Around 5:30 a.m. on Nov. 4, while still booked at the Four Seasons, Lesin took a taxi to the more downscale Dupont Circle Hotel. After paying for the penthouse, he returned to the Four Seasons where he was found wandering the hallways at 8 a.m. “in nothing but his underwear.”
The Four Seasons staff eventually locked Lesin out of his room and he returned to the Dupont Circle Hotel, where the staff started doing their own welfare checks on the problematic guest.
Lesin was last seen alive while passed out on the floor of his room, at 8:15 p.m., and his body was found at 11:30 the next morning during another hotel welfare check. Security camera footage from the hallway outside Lesin’s room had a 10-hour gap ending at 11:14 p.m. That means there was apparently no video covering the three hours after Lesin was last seen alive — and no way of knowing if anyone entered his room during that period.
The video gap and the redacted pages added to the online conspiracy theories . There was speculation, but no proof, that Lesin was killed before he could provide details of a Russian money laundering network and that police and the medical examiner either bungled the case or covered up the murder. There’s no clear explanation, though, why American authorities would participate in such a cover-up.

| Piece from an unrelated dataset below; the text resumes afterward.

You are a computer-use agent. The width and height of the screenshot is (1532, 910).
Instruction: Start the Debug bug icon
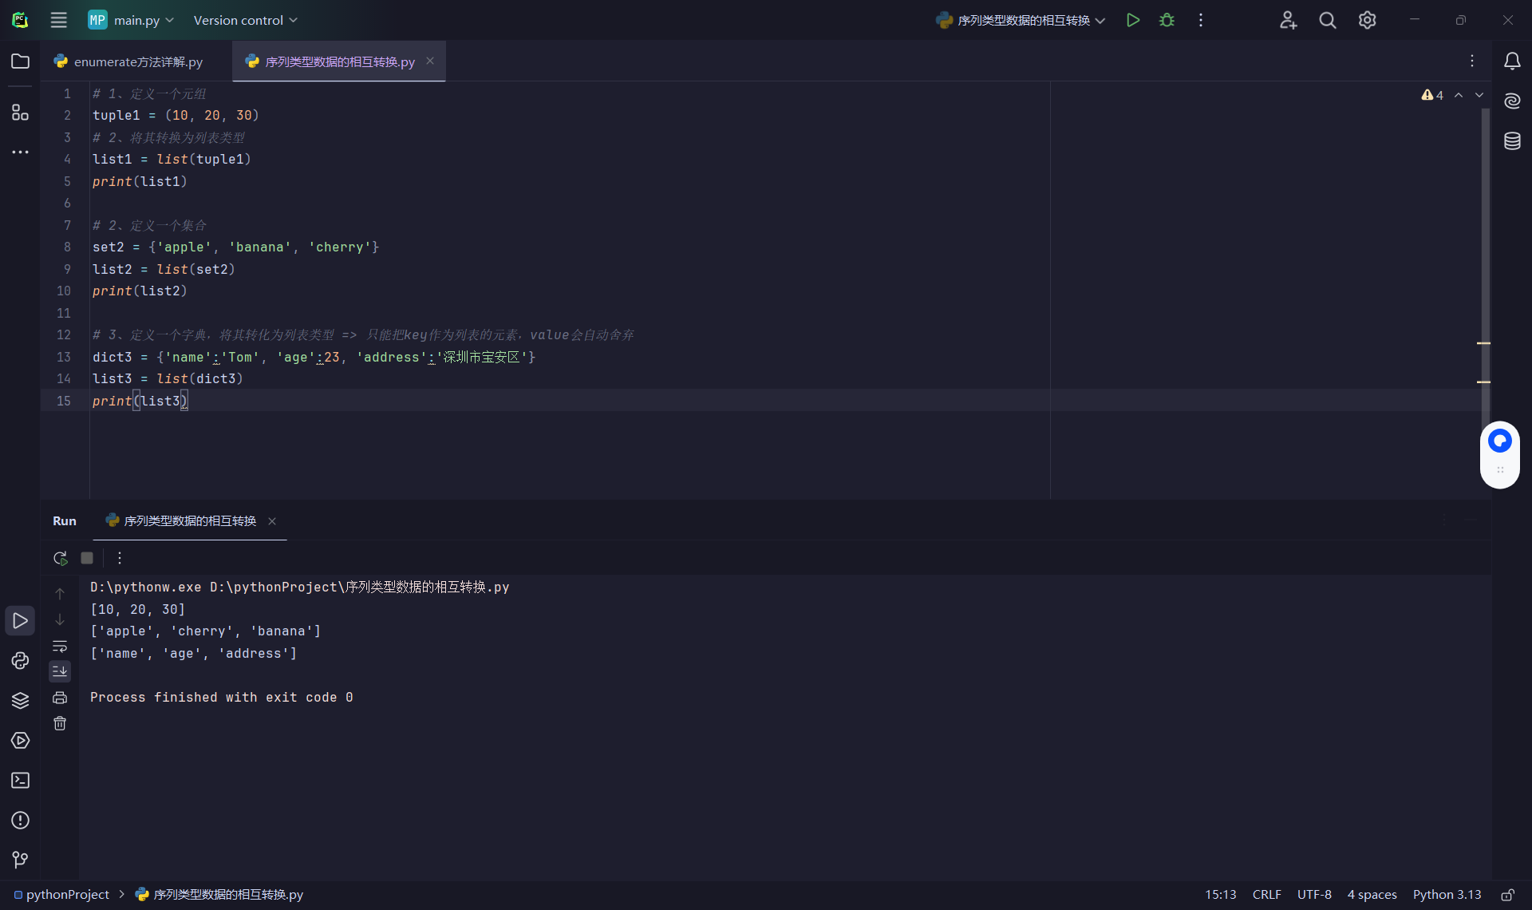click(1167, 20)
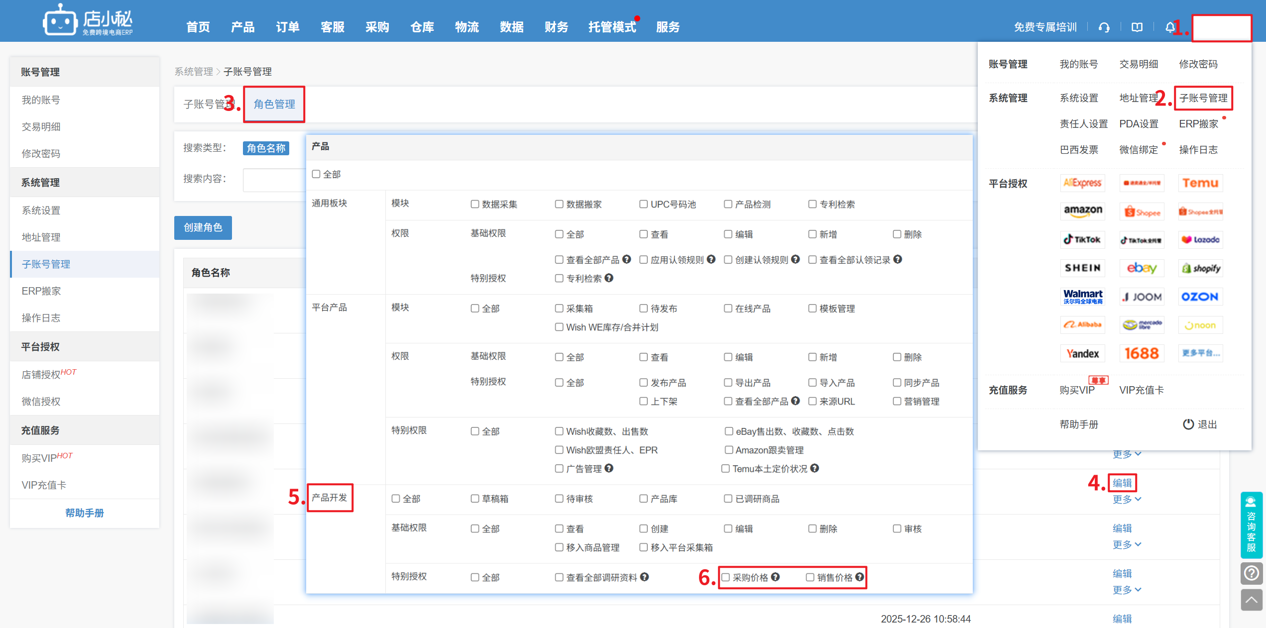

Other more exotic theories suggest he faked his death and either went into hiding or entered the FBI’s witness protection program.
A 2017 Buzzfeed investigation quoted unidentified FBI and intelligence officials who said they believe that Lesin was murdered. Those same officials said Lesin died the night before he was scheduled to meet with the Justice Department and that the DOJ was paying for his hotel. This could not be independently confirmed.
Buzzfeed’s allegations were explosive, but with no officials speaking publicly and with Lesin’s own family not feeding the flames, the issue became a bit of a cold case mystery for skeptics.
That was until Puig-Lugo’s ruling. The medical examiner’s decision to push back against the ruling and fight the release of information may only feed speculation of a cover-up.
But the chief medical examiner, Dr. Roger Mitchell, said in a statement that his office is “committed to protecting the medical confidentiality of the deceased in our possession.”